Her father had brought her mother home, and nearly collapsed himself. He'd driven himself too far too fast, to save her mother. And Maggie understood why his pentacle and her snowflake fit together so perfectly.

It was over before anyone knew it. Her mother woke first, in a tangle of confused words and movements, and her father a dozen minutes later, crying out her mother's name. Another Warden dropped by, weary circles under his eyes, to tell them it was all right, all clear, they'd ended it. Julia collapsed in bed, exhausted by the worry, and did not wake for nearly eighteen hours. Her parents held each other on the couch; her father brushed a kiss across her mother's brow every so often, and her mother pressed her cheek to his shoulder. Maggie could almost hear their thoughts—they were safe, their children were safe. The stars had kept them all safe. The rest of the world could wait.
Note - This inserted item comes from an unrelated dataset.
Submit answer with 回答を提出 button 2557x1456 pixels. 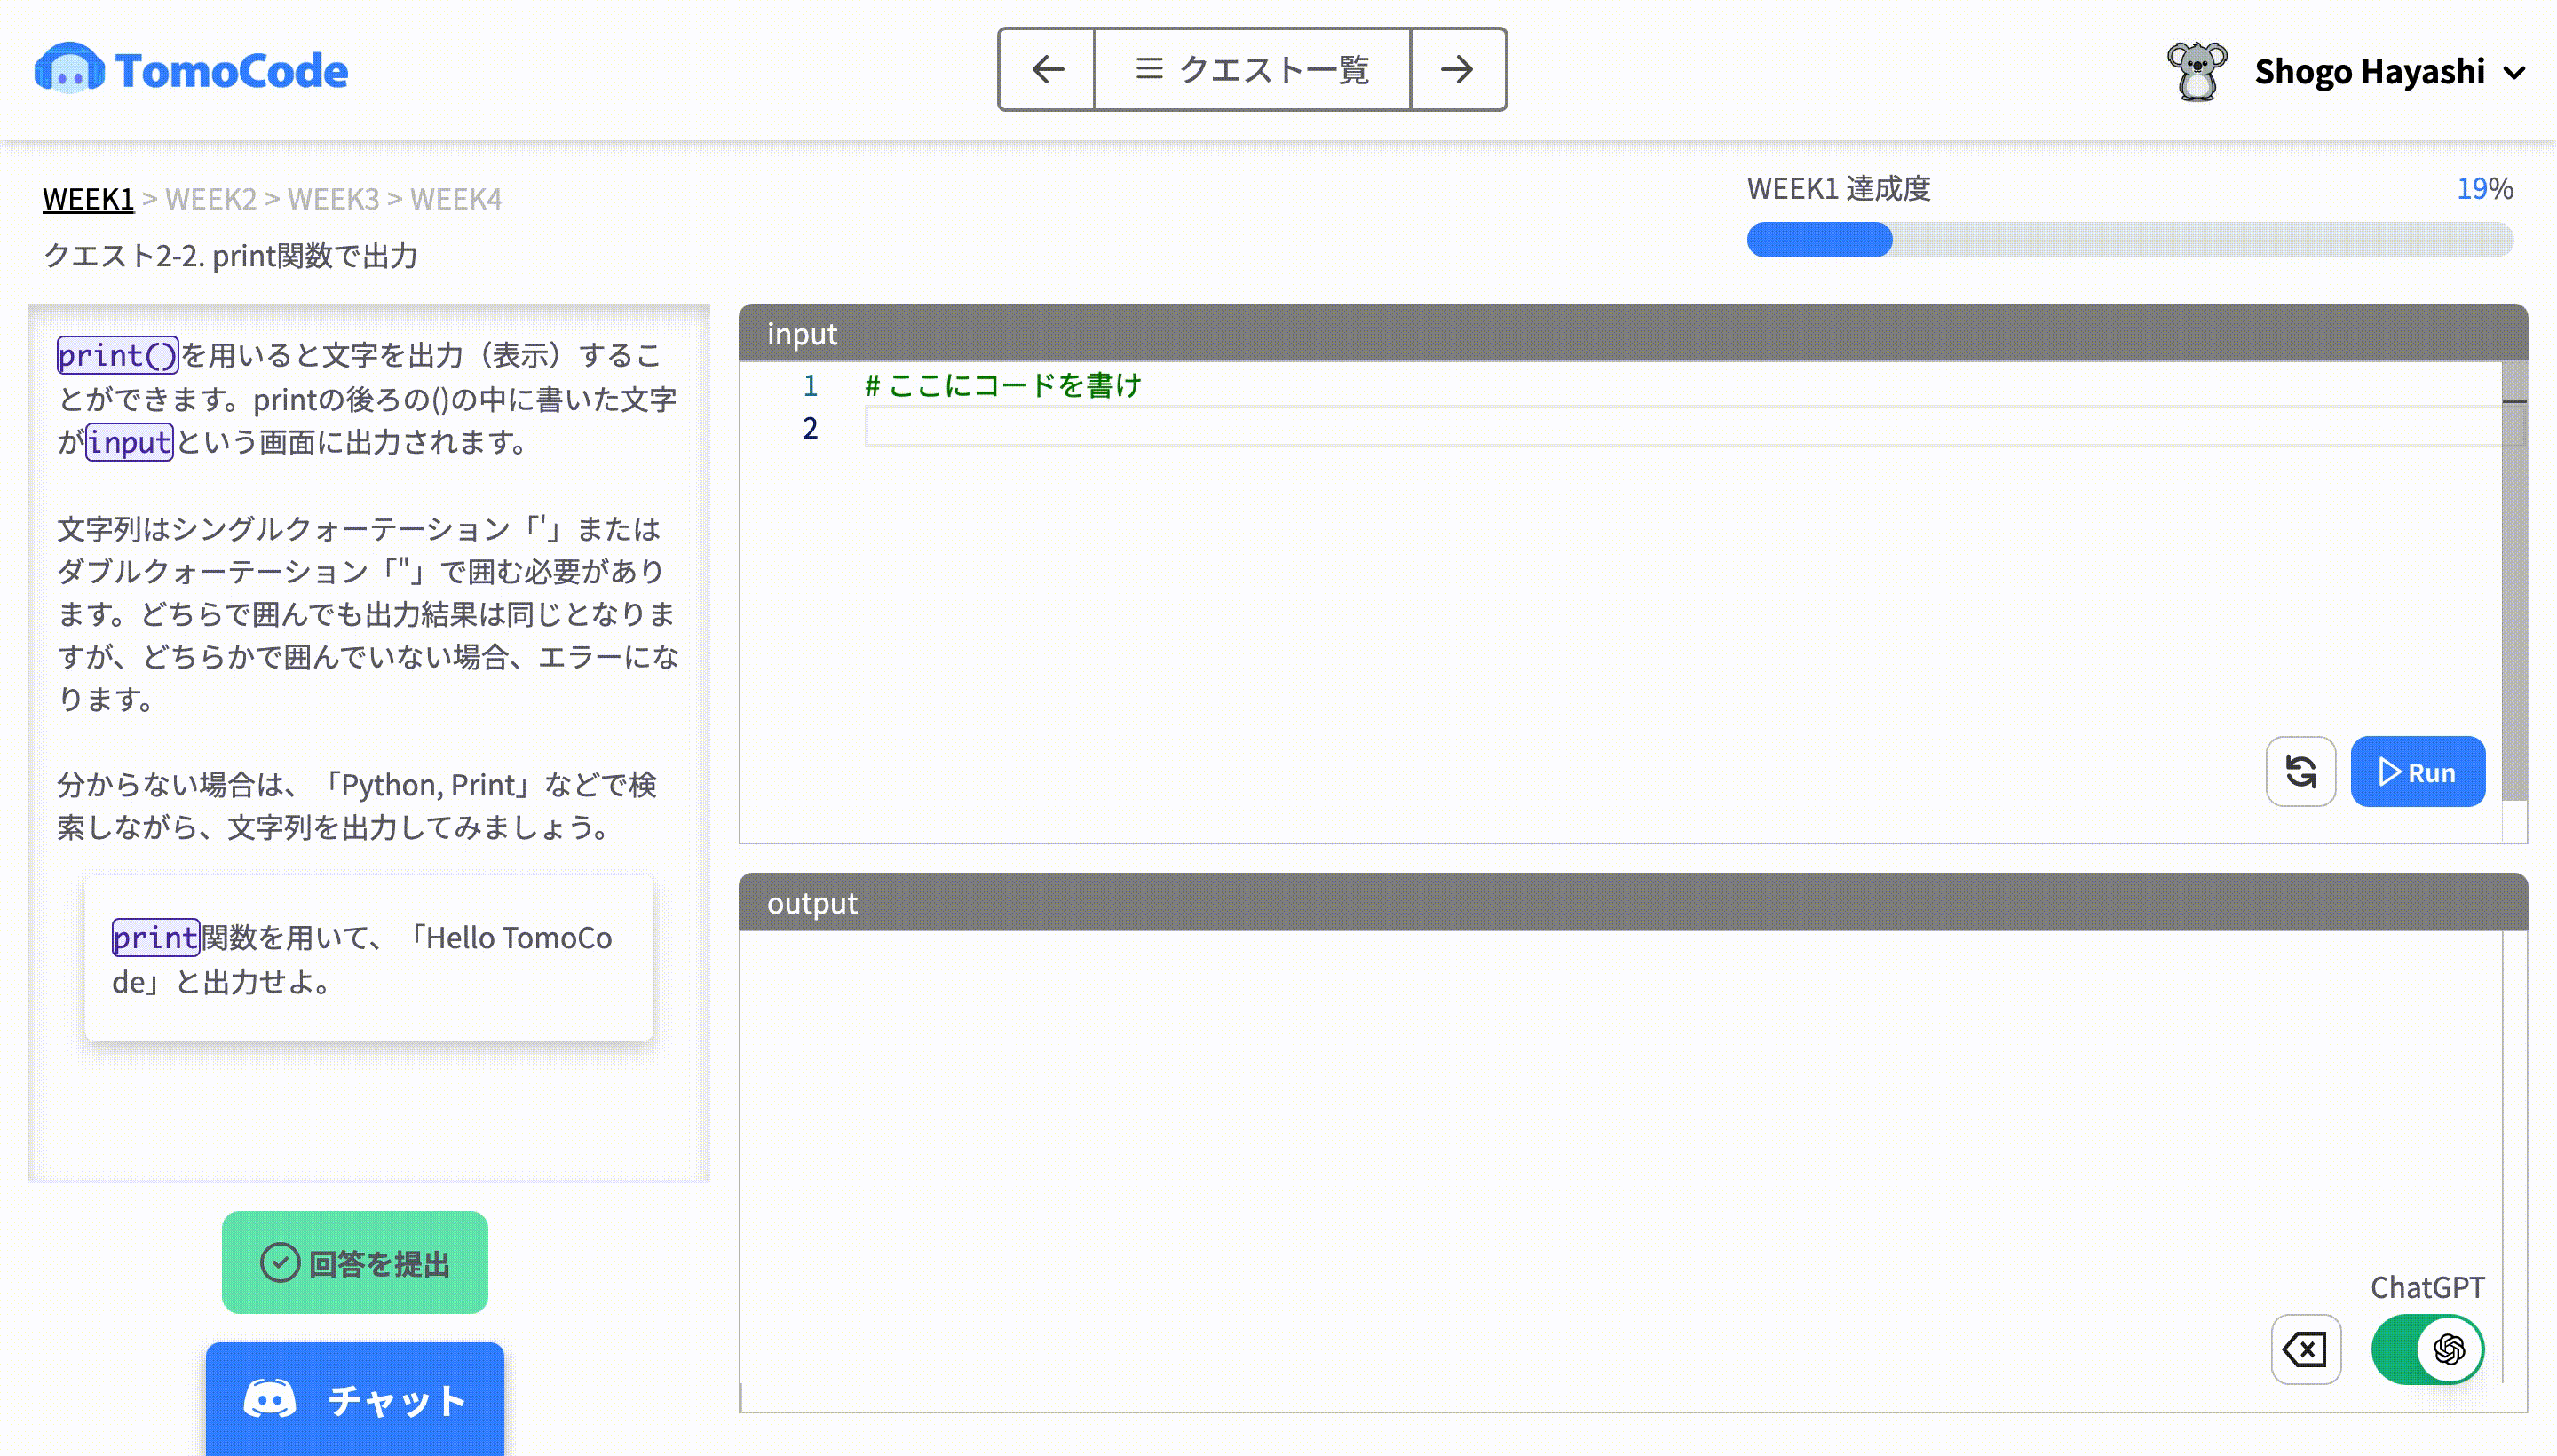tap(355, 1262)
It was nearly nine o'clock at night before Maggie remembered it was her birthday.

She opened the door and peered out—saw no one, for which she was grateful, and slipped into the yard, turned her eyes to the sky instead. The stars were so bright and friendly, little clear diamonds on black velvet, or pinpricks through a dark sheet set before a brilliant light. Maggie wanted to reach up and tear the sheet away, expose the light, let the world shine or wither under its brilliance as it would.
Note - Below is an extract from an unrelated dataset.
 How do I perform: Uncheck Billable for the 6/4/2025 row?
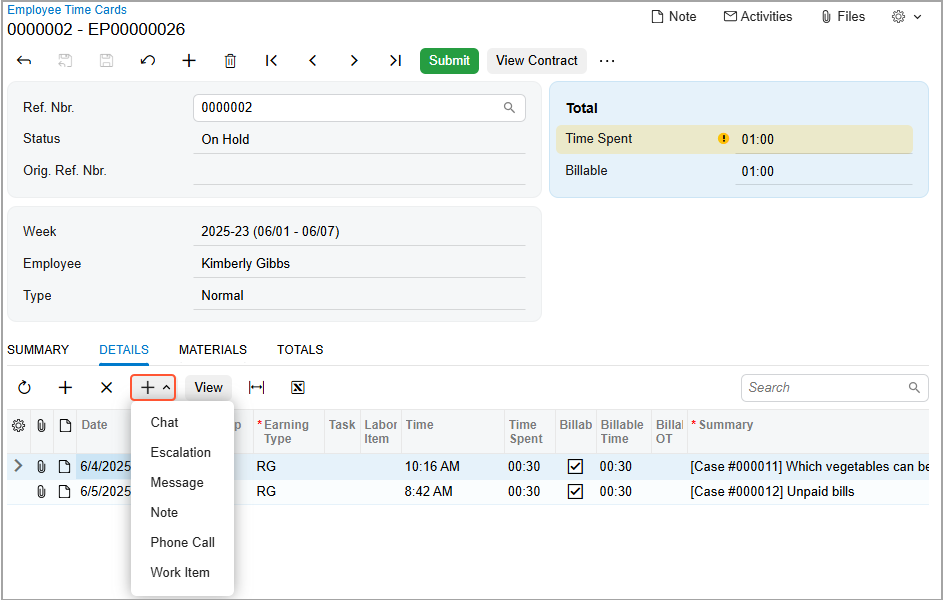point(575,466)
She had a sudden conviction that beyond the night sky, there was perfection. Beyond the night sky, everyone was loved as much as her parents loved each other, as much as they loved her and her sister. Beyond the night sky, everyone had someone who fit them as well as Harry Dresden fit Karrin Murphy; everyone had their other half. Everything was right. Everything was safe and perfect and infinite. She touched the star around her neck.

Salvation lay in the light behind the darkness. In the stars.